Тридцать третья верста встретила их горелым лесом. Пожар был давно, лет десять или больше назад. Тут и там успели подняться в рост человека кустики молодого березняка. Но бушевал пожар, наверное, яростно. Все вокруг до сих пор сохраняло сероватый безжизненный оттенок. Везде — вывороченные с корнями пни, огромные головешки не до конца сгоревших стволов.
Лес был изреженный и далеко просматривался. Лишь саженях в ста от дороги вновь начиналась густая стена молодой тайги.
Козер успокоился, повернулся к попутчикам и попросил закурить. Анохин протянул портсигар. Козер взял папиросу, успел чиркнуть спичку, и в это время откуда–то спереди и справа раздался угрожающий окрик:
— Стой!
Анохин рванул из–под полушубка маузер. Козер пригнулся, снимая из–за спины ружье. Крылов, ничего не видя и не понимая, склонился вправо, стараясь рассмотреть, что там происходит.
В ту же секунду навстречу им грянул пронзительно резкий недружный залп…

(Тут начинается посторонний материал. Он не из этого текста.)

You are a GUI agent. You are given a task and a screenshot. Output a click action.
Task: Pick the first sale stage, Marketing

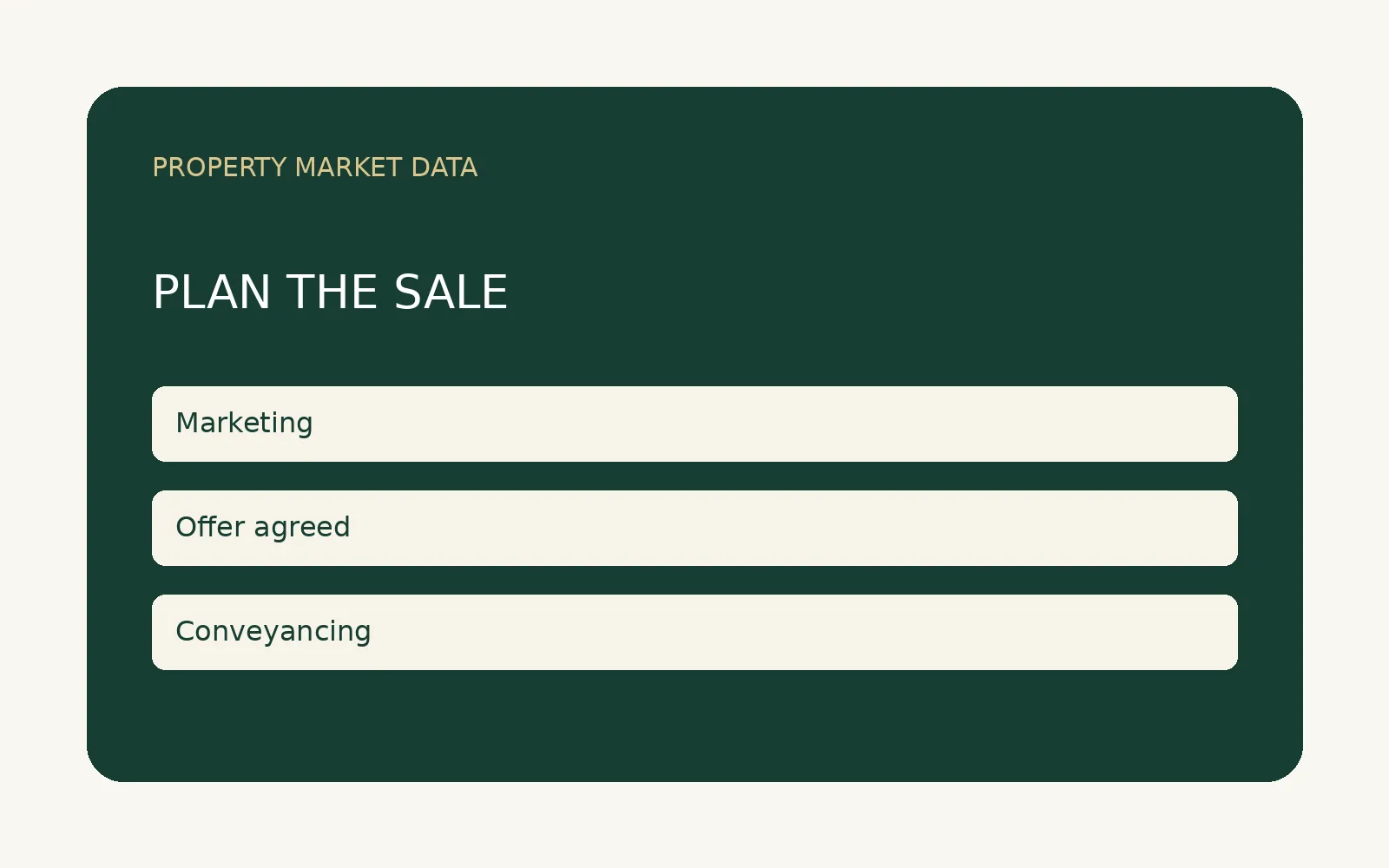[x=694, y=424]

— Тут я увидел троих. До этого они, наверное, укрывались за пнями, а в момент выстрела встали в рост… Лошадь дернулась в сторону, Повозка накренилась, и мы все трое вывалились на дорогу… Анохин упал и больше не поднимался… Крылов успел снять карабин и выстрелил… В ответ ударил новый залп, и Крылов тяжело застонал… Лошадь бросилась с дороги влево. Мы все трое оказались на голом месте, без всякого укрытия… Разбойники почему–то замешкались, я воспользовался этим и бросился в лес. На бегу почувствовал, что ранен в правую ногу…
Козер останавливается, воспаленными от страха и переживаний глазами долго смотрит, как Васильев торопливо записывает его слова в протокол, потом продолжает:
— Ружье я бросил… Зацепился им за куст и бросил. Потом снял шубу… Пробежав с версту, снял ботинки… Теперь я и сам не понимаю, зачем сделал это.

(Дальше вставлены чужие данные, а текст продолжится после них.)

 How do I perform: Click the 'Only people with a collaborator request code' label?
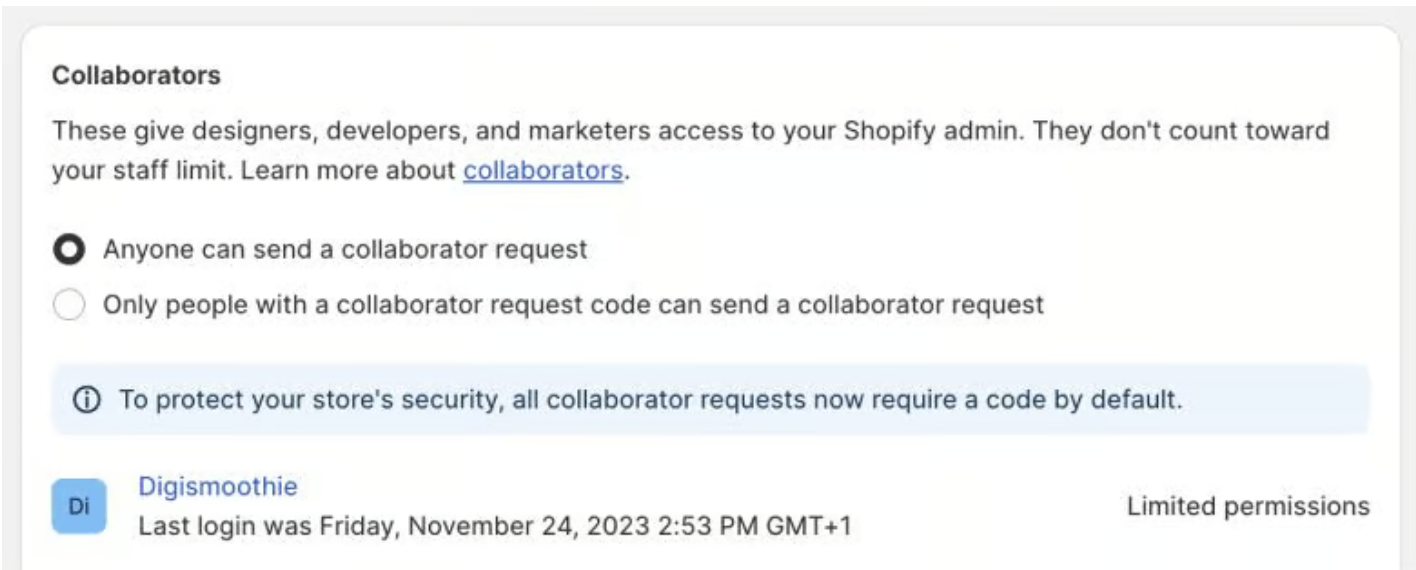tap(573, 304)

— Значит, вы говорите, что видели разбойников? Сколько их было?
— Трое.
— Трое или четверо?
— Я видел троих… Они одеты были в темно–серые полушубки до колеи, на голове — платки с отверстиями для глаз.
— Значит, к тому времени, когда вы бросились в лес, оба ваших товарища уже не были живы?

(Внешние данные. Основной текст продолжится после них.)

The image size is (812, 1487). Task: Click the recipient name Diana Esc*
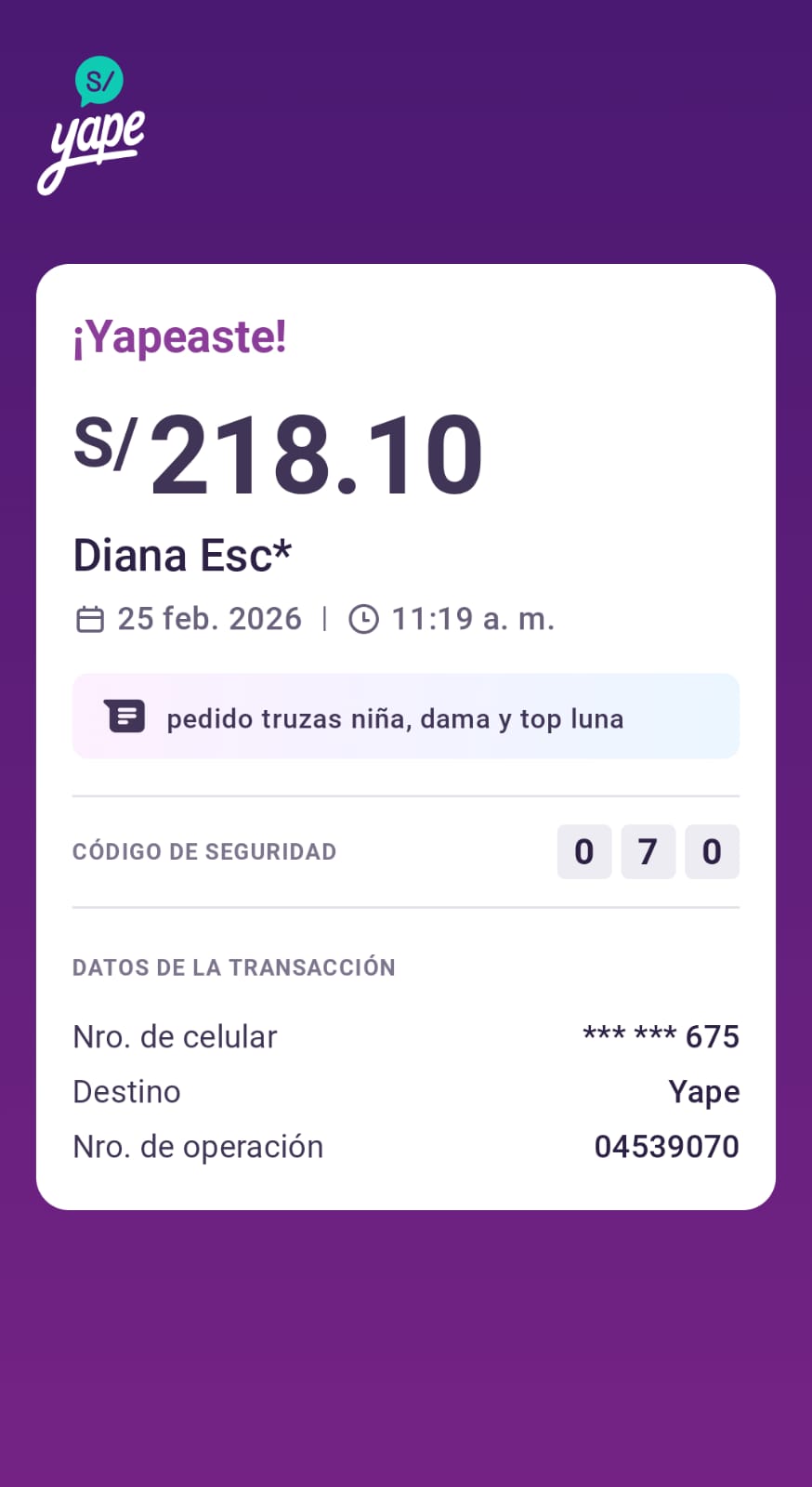182,556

— Нет. Крылов, пожалуй, был еще жив, только тяжело ранен… Я помню, что я еще останавливался послушать, не добивают ли его. Но все было тихо. Сквозь чащу ничего не было видно… Сделав большой крюк по лесу, я снова вышел на тракт, недалеко от зимовья. Уже был вечер. По дороге из города ехал старик с татарчонком. Я спросил — лежат ли на тракте убитые товарищи? Он ответил, что никаких трупов на дороге нет, а лежат чьи–то шубы. Я понял, что старик не хочет говорить правду… Потом в зимовье татарчонок, оставшийся там ночевать, сказал, что на дороге действительно лежат двое убитых… В зимовье я стал просить лошадь, чтоб отправиться или в город, или в Коморье, где еще надеялся застать Мациевского и Гребнева. Но лошади мне не дали. Переночевав, рано утром отправился по тракту в Мухор–Кондуй, встретил едущего в город мужика и с ним отправил в город записку Антонову. В Мухор–Кондуе уговорил одного мужика отвезти меня до Коморья, но Мациевского и Гребнева там уже не было. Один бурят согласился разыскать их на озере Центур, я послал им записку, и назавтра они ко мне приехали. По пути в город встретили милицейский разъезд и вернулись сюда.
— Есть у вас какие–нибудь подозрения?
— Да… Теперь я припоминаю кое–какие странные обстоятельства. Когда мы ехали на охоту и проезжали зимовье на 25‑й версте, из избы вышел человек, с небольшой бородкой, в простой деревенской одежде и по–недоброму смотрел нам вслед… Когда утром после убийства я шел пешком в Мухор–Кондуй, то повстречал в дороге женщину лет сорока. Я попросил женщину по приезде в город заявить о происшествии и коротко рассказал, что случилось. Она ответила, что убийство, наверно, дело Гришки Чуркина, живущего на 25‑й версте. На мой вопрос, кто такой Гришка, она сказала, что раньше он служил в милиции, где занимался грабежами и взятками. Его хотели арестовать, но не удалось. Милиция теперь ищет его.